Based on the computing resources you will use to run the example, please feel free to modify the Hugging Face model path server-llm-hfpath and use a larger model to execute the RAG query. Moreover, if you like, you can perform or introduce another merging operation at the server-side over the retrieved documents instead of using the simple RRF approach.

Enable GPU

Given that the clients do not need to use the GPU to perform the retrieval of the documents from the document store, it is recommended to enable GPU access only at the server side, since this will allow the server to load the LLM into the GPU and execute the RAG queries much faster. To do so, you need to set the following property to true:

server-llm-use-gpu = "true"

If you also want to use a GPU at the client-side, you need to set the following property to a positive fractional number, for instance to 0.1.
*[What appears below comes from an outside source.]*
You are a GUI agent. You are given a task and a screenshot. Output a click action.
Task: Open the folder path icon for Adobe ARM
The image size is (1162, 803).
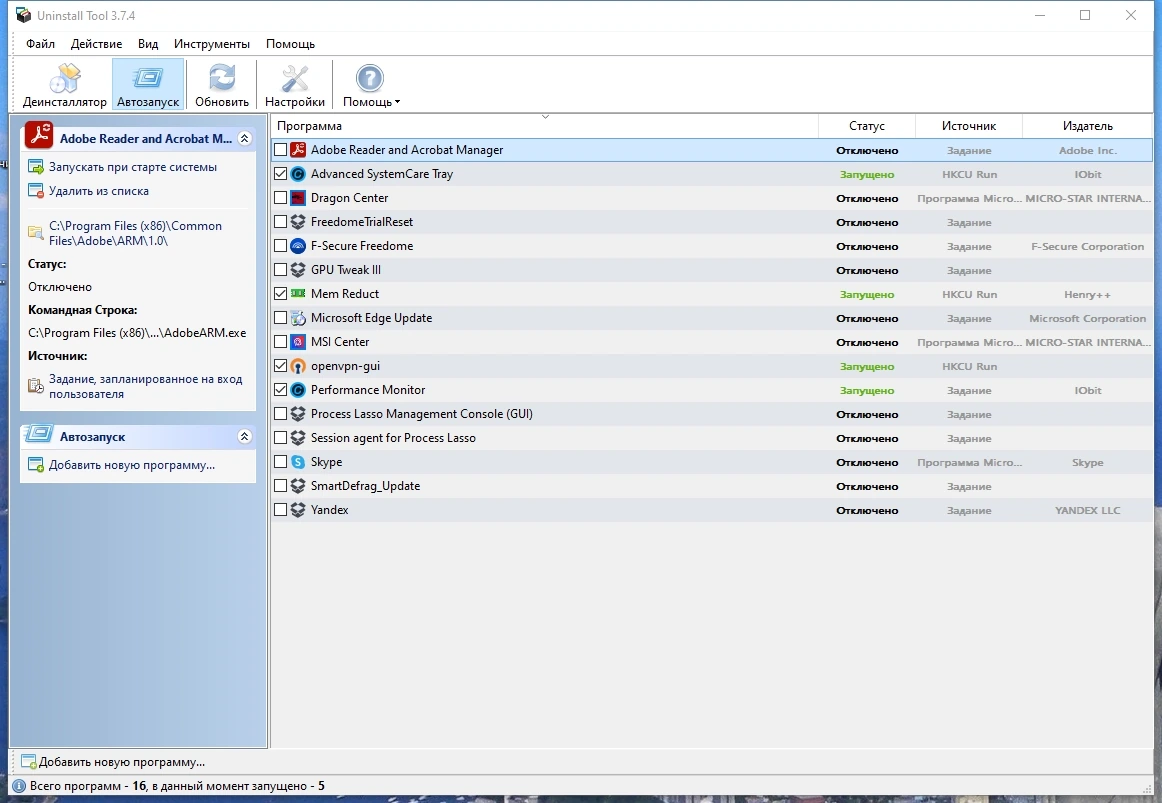(x=35, y=233)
options.backend.client-resources.num-gpus = 0.1

References

  1. Jung, Jincheol, Hongju Jeong, and Eui-Nam Huh. “Federated Learning and RAG Integration: A Scalable Approach for Medical Large Language Models.” arXiv preprint arXiv:2412.13720 (2024).
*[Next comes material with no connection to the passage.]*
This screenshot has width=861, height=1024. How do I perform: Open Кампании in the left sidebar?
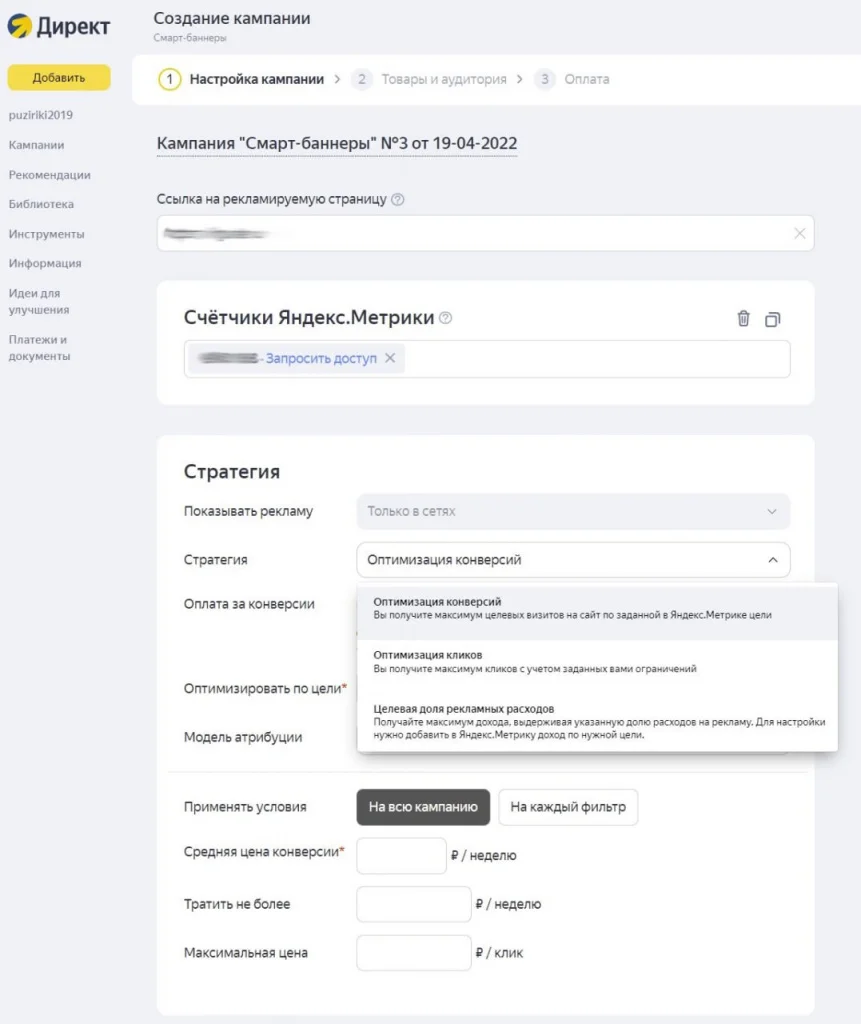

  2. Addison, Parker, Minh-Tuan H. Nguyen, Tomislav Medan, Mohammad T. Manzari, Brendan McElrone, Laksh Lalwani, Aboli More et al. “C-FedRAG: A Confidential Federated Retrieval-Augmented Generation System.” arXiv preprint arXiv:2412.13163 (2024).

  3. Zhao, Dongfang. “FRAG: Toward Federated Vector Database Management for Collaborative and Secure Retrieval-Augmented Generation.” arXiv preprint arXiv:2410.13272 (2024).

  4. Xiong, Guangzhi, Qiao Jin, Zhiyong Lu, and Aidong Zhang. “Benchmarking retrieval-augmented generation for medicine.” In Findings of the Association for Computational Linguistics ACL 2024, pp. 6233-6251. 2024.

  5. Cormack, Gordon V., Charles LA Clarke, and Stefan Buettcher. “Reciprocal rank fusion outperforms condorcet and individual rank learning methods.” In Proceedings of the 32nd international ACM SIGIR conference on Research and development in information retrieval, pp. 758-759. 2009.